Distinct features of the Surrogacy (Regulation) Act, 2021:
- Definition: It defines surrogacy as a practice where a woman gives birth to a child for an intending couple with the intention to hand over the child after the birth to the intending couple.
- Regulation: The Centre and State governments are expected to constitute a National Surrogacy Board (NSB) and State Surrogacy Boards (SSB) respectively.
- This body is tasked with enforcing standards for surrogacy clinics, investigating breaches and recommending modifications.
- Further, surrogacy clinics need to apply for registration within 60 days of the appointment of the appropriate authority.
- The Act allows ‘altruistic surrogacy’ — wherein only the medical expenses and insurance coverage is provided by the couple to the surrogate mother during pregnancy. No other monetary consideration will be permitted.
- Purposes for which surrogacy is permitted: Surrogacy is permitted when it is: (i) for intending couples who suffer from proven infertility; (ii) altruistic; (iii) not for commercial purposes; (iv) not for producing children for sale, prostitution or other forms of exploitation; and (v) for any condition or disease specified through regulations.
- Eligibility criteria: An eligibility certificate mandates that the couple fulfil the following conditions:
- They should be Indian citizens who have been married for at least five years;
- the female must be between 23 to 50 years and the male, 26 to 55 years;
- they cannot have any surviving children (biological, adopted or surrogate);
- However, this would not include a ‘child who is mentally or physically challenged or suffers from life threatening disorder or fatal illness.’

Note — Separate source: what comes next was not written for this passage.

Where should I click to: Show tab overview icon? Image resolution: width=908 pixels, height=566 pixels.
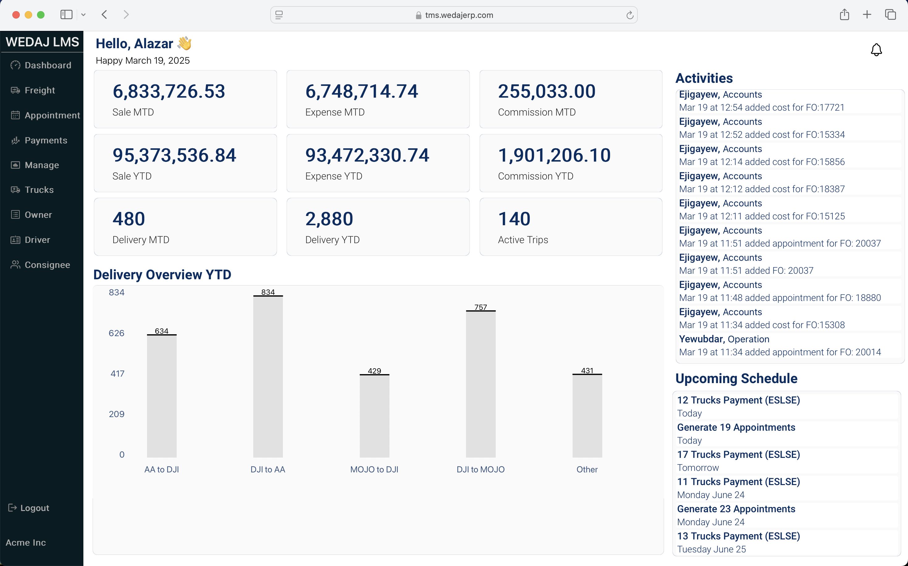[890, 15]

- Restrictive: the laws do not allow single men to have child through surrogacy.
- Vague age criteria: Married women can only avail surrogacy services if they are unable to produce a child due to medical conditions. Otherwise, for women to avail of surrogacy services, they must be aged between 35 and 45 and widowed or divorced.

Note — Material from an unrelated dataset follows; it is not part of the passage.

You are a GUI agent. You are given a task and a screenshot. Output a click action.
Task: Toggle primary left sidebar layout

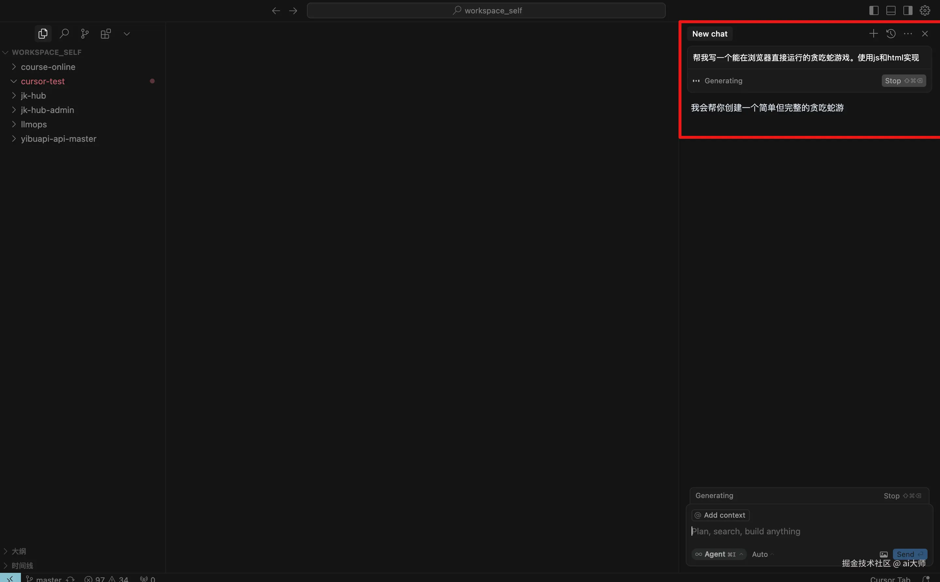874,10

- The laws also require a surrogate to be genetically related to the couple who intend to have a child through this method.
- doesn’t define “close relatives” as it is hard to regulate commercial surrogacy in this context.
- Reproductive rights: Reproductive Rights of women are restricted as State deciding mode of Parenthood. It Restricts basic human right (of Having a Child) and article 14 because of the discriminatory approach on the basis of nationality, marital status and sexual orientation.
- The Act doesn’t address issues like Postpartum problems.
- Surrogacy comes under the reproductive choices of women and it is included as a fundamental right under the purview of Article 21 of the Indian Constitution.
- If a critical mass builds up, amendments might have to be resorted to in order to resolve the grievances and ensure access for all categories of parents.
- Rather than penalising surrogacy, the person providing a womb for surrogacy must be secured with a contract, ensuring proper, insurance and medical checks.